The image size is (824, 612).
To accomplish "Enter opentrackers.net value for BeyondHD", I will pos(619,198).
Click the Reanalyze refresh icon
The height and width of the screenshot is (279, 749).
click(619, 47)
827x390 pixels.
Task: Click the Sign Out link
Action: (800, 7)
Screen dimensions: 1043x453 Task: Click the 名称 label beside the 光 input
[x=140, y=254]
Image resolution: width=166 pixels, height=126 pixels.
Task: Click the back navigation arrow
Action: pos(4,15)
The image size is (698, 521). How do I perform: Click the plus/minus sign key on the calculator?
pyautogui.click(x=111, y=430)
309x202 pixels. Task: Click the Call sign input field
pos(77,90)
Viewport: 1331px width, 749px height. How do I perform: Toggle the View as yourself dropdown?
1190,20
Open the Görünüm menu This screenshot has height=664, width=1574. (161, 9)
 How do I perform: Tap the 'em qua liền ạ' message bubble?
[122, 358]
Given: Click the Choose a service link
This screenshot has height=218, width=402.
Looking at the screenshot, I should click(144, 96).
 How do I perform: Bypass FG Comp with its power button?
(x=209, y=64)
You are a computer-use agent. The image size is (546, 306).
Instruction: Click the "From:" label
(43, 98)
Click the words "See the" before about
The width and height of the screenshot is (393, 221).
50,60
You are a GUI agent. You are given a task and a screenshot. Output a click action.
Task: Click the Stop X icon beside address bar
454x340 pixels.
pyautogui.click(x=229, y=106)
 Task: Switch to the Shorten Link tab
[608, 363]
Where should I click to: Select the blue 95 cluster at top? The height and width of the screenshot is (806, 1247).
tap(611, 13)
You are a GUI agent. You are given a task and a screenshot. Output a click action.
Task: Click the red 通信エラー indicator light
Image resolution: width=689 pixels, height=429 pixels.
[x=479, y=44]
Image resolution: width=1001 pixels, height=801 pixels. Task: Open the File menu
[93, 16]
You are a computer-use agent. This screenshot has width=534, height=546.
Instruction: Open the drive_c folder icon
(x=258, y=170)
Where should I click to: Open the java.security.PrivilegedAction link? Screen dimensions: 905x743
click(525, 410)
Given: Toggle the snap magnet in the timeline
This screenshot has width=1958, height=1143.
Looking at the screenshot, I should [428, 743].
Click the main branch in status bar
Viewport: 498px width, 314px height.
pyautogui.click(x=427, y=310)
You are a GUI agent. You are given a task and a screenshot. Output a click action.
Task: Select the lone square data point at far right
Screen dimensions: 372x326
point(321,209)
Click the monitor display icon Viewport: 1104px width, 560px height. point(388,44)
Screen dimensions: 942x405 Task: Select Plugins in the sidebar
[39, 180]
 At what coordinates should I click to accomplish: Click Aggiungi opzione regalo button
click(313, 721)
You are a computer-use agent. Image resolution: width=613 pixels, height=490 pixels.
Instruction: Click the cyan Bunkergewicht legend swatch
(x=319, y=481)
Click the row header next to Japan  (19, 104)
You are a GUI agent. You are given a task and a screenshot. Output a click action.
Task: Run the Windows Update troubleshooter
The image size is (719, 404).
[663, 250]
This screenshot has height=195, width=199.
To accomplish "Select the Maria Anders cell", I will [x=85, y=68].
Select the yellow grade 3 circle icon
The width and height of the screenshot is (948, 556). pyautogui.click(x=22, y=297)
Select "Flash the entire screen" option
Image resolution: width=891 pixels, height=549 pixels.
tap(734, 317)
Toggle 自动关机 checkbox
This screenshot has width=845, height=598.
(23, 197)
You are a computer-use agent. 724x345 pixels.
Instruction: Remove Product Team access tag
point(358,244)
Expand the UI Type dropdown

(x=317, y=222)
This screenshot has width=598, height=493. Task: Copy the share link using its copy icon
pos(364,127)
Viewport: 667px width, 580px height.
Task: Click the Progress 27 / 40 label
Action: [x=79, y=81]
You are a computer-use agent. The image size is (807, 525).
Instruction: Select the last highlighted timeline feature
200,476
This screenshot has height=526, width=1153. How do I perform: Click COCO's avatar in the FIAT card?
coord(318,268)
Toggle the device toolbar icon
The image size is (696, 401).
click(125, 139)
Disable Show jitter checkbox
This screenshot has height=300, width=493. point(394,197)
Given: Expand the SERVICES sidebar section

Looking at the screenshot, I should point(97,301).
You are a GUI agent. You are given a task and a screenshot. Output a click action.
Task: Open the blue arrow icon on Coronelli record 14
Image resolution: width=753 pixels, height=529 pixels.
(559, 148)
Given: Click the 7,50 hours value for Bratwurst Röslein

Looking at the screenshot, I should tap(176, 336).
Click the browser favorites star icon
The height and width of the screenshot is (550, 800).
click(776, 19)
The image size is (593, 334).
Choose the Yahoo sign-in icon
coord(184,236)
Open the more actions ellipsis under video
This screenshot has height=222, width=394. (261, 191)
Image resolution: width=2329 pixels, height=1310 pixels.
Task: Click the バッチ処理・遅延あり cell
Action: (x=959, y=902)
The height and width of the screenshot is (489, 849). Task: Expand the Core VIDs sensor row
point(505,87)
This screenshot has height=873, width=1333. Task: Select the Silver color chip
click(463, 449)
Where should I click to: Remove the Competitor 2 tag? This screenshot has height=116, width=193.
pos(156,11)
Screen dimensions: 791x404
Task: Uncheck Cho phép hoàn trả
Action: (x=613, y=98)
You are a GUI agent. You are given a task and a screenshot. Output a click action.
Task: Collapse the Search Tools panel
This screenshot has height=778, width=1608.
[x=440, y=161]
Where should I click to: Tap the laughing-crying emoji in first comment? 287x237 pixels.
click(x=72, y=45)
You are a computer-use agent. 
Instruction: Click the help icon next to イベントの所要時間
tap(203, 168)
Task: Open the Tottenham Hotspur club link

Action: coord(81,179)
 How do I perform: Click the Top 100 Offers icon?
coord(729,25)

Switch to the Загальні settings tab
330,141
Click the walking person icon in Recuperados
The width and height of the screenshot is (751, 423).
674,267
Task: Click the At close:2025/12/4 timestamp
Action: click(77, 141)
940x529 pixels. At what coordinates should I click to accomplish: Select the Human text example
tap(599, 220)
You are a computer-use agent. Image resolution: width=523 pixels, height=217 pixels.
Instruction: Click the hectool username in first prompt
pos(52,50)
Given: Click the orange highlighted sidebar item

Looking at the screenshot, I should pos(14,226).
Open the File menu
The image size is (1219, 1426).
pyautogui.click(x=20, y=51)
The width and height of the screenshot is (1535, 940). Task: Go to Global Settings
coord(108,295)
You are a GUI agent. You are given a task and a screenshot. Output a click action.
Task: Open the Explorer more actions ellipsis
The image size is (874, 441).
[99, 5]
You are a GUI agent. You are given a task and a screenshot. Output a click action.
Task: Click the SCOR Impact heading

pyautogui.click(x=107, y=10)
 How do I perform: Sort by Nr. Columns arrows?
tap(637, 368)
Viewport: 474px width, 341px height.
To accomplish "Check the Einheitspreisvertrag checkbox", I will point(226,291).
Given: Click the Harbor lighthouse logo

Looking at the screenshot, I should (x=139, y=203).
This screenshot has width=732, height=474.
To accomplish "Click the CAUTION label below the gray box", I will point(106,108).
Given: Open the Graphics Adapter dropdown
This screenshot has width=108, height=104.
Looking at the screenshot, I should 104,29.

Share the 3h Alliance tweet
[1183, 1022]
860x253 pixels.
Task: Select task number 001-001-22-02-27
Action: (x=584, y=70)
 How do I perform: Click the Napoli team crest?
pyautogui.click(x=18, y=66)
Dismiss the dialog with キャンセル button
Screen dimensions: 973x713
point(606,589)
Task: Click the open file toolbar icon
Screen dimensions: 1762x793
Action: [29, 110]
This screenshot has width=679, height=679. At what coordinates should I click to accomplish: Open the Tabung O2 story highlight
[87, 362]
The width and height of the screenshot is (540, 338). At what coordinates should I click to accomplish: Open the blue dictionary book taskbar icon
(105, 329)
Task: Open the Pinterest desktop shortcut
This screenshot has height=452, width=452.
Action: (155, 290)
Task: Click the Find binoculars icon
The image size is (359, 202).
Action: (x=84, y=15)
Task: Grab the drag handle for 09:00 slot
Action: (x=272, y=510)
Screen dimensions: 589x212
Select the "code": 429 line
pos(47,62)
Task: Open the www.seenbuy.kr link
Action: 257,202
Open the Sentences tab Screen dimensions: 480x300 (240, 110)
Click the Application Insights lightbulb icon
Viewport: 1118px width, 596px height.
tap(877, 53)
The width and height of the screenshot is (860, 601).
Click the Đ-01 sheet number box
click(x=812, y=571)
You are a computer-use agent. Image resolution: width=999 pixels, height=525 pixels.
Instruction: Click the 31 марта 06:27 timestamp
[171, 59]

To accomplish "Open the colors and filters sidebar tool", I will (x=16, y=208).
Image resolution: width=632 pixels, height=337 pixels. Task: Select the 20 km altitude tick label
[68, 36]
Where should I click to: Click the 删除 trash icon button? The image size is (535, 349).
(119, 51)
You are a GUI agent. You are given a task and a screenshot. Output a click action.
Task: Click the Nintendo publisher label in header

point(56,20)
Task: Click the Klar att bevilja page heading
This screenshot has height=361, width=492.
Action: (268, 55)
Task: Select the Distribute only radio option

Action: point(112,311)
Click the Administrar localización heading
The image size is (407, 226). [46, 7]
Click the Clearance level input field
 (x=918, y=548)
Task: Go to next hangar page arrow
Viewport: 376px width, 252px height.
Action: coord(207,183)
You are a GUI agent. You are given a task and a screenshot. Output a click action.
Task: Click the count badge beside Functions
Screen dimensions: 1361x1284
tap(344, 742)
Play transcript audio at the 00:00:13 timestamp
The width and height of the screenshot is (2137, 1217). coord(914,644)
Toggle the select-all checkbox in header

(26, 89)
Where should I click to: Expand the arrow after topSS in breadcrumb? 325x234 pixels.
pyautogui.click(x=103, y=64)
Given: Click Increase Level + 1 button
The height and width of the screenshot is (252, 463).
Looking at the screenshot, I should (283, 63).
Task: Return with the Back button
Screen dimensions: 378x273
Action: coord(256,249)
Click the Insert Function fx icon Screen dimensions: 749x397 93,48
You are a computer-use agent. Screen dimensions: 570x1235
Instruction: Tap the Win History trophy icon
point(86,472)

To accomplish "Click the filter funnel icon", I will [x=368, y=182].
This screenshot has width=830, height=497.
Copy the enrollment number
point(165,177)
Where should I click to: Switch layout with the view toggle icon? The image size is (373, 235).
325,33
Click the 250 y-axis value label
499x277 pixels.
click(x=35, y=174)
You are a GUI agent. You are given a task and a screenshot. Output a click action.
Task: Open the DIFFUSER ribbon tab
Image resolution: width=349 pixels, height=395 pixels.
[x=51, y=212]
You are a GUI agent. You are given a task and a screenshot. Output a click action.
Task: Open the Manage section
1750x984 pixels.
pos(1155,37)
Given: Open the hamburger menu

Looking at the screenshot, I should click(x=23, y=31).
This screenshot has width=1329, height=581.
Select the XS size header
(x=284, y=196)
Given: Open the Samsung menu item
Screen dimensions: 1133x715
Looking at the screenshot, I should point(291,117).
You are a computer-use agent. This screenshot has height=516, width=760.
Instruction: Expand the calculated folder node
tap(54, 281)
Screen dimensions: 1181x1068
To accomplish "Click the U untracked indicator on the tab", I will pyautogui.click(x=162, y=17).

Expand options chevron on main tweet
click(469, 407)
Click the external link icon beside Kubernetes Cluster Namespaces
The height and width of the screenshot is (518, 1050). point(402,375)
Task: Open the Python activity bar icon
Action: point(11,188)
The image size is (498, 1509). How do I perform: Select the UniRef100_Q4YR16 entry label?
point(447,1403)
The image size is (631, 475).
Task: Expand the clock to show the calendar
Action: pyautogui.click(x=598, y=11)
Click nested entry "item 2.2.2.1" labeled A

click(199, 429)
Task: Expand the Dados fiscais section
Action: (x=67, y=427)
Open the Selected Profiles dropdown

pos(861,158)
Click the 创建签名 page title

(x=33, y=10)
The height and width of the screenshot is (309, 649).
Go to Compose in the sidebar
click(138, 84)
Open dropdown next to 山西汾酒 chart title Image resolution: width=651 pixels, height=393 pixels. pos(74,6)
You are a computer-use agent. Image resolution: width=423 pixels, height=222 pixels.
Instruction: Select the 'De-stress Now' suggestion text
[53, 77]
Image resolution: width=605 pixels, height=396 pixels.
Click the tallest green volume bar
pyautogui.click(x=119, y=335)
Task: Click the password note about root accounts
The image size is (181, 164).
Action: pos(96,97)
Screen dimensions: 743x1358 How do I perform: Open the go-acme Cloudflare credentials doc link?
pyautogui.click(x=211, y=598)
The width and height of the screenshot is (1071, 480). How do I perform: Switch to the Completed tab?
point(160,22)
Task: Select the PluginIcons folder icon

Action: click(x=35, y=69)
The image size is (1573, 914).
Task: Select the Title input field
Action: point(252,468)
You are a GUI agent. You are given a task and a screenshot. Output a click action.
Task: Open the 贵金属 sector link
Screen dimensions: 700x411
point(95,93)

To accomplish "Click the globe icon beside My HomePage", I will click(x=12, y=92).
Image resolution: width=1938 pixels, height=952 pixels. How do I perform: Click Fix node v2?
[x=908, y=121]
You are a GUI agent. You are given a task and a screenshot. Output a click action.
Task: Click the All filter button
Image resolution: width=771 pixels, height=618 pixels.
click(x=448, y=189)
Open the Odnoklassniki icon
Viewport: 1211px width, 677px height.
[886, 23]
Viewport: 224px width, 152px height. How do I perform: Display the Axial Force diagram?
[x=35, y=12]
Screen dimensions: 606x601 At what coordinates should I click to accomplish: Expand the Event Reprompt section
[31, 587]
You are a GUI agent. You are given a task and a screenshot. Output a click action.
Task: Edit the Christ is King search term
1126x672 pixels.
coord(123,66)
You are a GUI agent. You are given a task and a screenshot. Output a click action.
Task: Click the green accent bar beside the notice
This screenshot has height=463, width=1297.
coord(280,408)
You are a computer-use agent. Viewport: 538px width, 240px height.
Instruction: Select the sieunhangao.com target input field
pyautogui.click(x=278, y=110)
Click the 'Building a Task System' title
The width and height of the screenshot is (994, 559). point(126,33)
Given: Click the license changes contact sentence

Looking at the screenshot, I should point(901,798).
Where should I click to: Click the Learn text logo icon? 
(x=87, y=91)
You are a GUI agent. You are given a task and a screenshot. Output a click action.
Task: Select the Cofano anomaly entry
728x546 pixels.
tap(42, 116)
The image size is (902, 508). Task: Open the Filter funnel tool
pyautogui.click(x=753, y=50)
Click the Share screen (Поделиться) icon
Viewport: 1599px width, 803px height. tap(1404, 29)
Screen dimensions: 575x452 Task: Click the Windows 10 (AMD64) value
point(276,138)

————

### Task requirements
Report each line of the entries above that contains the word "funnel", copying every such line in full.

### The completed task
To accomplish "Click the filter funnel icon", I will [x=368, y=182].
The image size is (902, 508). Task: Open the Filter funnel tool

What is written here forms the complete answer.